Now that I know I’m an introvert, I can better manage this quality and actually start to see it as a positive. For example, it’s a known fact that a lot of CEOs are introverts, and being in charge is a comfortable position for me too, whatever I’m working on. I surround myself with smart, talented people, let them do their thing, listen to their ideas, and figure out the strongest ways to collaborate with them to make the best possible final product. I write all my own jokes when it comes to my stand-up, but anything else I’ve created has been thanks to the collaboration of small groups of funny people working alone together, which is my favorite way to get things done. It should come as no surprise that a lot of writers are introverts, so on my TV show, the writing staff is happy to work together side by side for short stints and then disappear off individually into our productive little introvert pods at home to get shit done. We are mainly a group of cave dwellers who can only socialize for limited amounts of time. On any given day with the writing staff, the schedule usually looks something like this:

Noon: Staff arrives at the office.

12:15: The group orders lunch. We all want soup, but the soup delivery has taken up to two hours, so we get Bareburger. Kyle Dunnigan always takes the longest because he is gluten-and-dairy-free and we all need to hear about it forever. (This year he stopped being G-and-D-free and we are all furious he quit after we had to listen to him talk about it for so long.)

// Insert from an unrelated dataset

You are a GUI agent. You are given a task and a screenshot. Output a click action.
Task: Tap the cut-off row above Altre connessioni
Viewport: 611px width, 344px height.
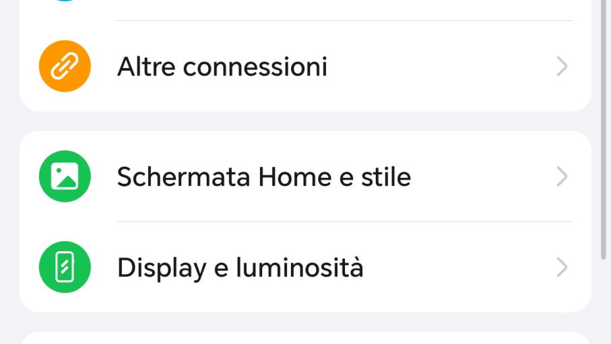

12:16–12:59: Staff discusses and laments how long it’s taking for lunch to arrive.

1:00–1:15: We consume our lunch and talk about The Bachelor.

1:15–1:30: Bathroom breaks all around. Kurt Metzger tells a story about a weird girl he went down on.

1:30–2:00: Discuss scene ideas or talk shit about people and watch YouTube videos together.

2:00–3:00: Discuss what snack we should have. I pee for the hundredth time.

3:00–4:00: We punch up scripts.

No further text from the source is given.